> [What is asked]:
Starting with the line with "user (114, 577)" and going on through the line with "Disclaimer (47, 2569)", rewrite the records below with "Hochladen" changed to "Upload" and everything else left the same.

Text and item location entries
============

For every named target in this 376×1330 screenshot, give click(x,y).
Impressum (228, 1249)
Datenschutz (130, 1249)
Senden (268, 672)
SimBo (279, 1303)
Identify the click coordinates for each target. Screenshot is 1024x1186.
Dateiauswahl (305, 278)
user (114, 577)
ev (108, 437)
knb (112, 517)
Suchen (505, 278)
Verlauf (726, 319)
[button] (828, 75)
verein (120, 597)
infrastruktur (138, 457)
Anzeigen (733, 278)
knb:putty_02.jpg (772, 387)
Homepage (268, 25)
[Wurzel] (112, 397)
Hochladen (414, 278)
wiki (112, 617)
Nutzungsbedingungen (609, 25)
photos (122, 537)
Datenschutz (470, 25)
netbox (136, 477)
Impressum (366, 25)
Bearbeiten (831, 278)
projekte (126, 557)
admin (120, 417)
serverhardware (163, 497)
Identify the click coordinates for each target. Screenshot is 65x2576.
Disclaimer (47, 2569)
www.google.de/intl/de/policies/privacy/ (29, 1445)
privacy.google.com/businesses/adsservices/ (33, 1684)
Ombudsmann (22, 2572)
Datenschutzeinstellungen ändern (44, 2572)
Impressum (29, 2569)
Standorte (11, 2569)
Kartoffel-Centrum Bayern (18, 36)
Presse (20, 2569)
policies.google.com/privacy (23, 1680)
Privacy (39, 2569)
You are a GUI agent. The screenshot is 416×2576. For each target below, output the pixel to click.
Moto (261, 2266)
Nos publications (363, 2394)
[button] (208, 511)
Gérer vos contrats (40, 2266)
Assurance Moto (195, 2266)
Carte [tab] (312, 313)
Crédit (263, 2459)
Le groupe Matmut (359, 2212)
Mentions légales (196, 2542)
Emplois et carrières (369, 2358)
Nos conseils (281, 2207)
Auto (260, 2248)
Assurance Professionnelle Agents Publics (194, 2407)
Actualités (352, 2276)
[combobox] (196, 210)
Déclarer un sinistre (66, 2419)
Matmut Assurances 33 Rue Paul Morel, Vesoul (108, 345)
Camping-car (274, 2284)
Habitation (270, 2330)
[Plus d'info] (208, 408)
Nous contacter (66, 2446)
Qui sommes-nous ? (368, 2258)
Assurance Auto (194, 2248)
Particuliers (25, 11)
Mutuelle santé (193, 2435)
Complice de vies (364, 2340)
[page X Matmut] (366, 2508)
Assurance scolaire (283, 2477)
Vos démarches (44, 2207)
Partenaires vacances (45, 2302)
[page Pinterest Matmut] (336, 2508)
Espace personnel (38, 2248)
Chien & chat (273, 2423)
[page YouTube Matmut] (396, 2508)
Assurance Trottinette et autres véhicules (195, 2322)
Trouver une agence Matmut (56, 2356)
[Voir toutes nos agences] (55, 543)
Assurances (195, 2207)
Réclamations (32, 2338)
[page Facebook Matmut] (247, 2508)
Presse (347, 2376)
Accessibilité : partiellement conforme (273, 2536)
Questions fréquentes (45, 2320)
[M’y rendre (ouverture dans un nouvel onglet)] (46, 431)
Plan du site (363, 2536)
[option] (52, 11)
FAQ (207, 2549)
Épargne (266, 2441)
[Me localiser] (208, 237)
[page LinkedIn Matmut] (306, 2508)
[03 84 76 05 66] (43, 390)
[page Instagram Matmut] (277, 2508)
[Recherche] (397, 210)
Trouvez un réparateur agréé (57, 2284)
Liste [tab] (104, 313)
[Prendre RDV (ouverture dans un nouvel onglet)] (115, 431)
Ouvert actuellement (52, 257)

============

> [Task response]:
user (114, 577)
ev (108, 437)
knb (112, 517)
Suchen (505, 278)
Verlauf (726, 319)
[button] (828, 75)
verein (120, 597)
infrastruktur (138, 457)
Anzeigen (733, 278)
knb:putty_02.jpg (772, 387)
Homepage (268, 25)
[Wurzel] (112, 397)
Upload (414, 278)
wiki (112, 617)
Nutzungsbedingungen (609, 25)
photos (122, 537)
Datenschutz (470, 25)
netbox (136, 477)
Impressum (366, 25)
Bearbeiten (831, 278)
projekte (126, 557)
admin (120, 417)
serverhardware (163, 497)
Identify the click coordinates for each target. Screenshot is 65x2576.
Disclaimer (47, 2569)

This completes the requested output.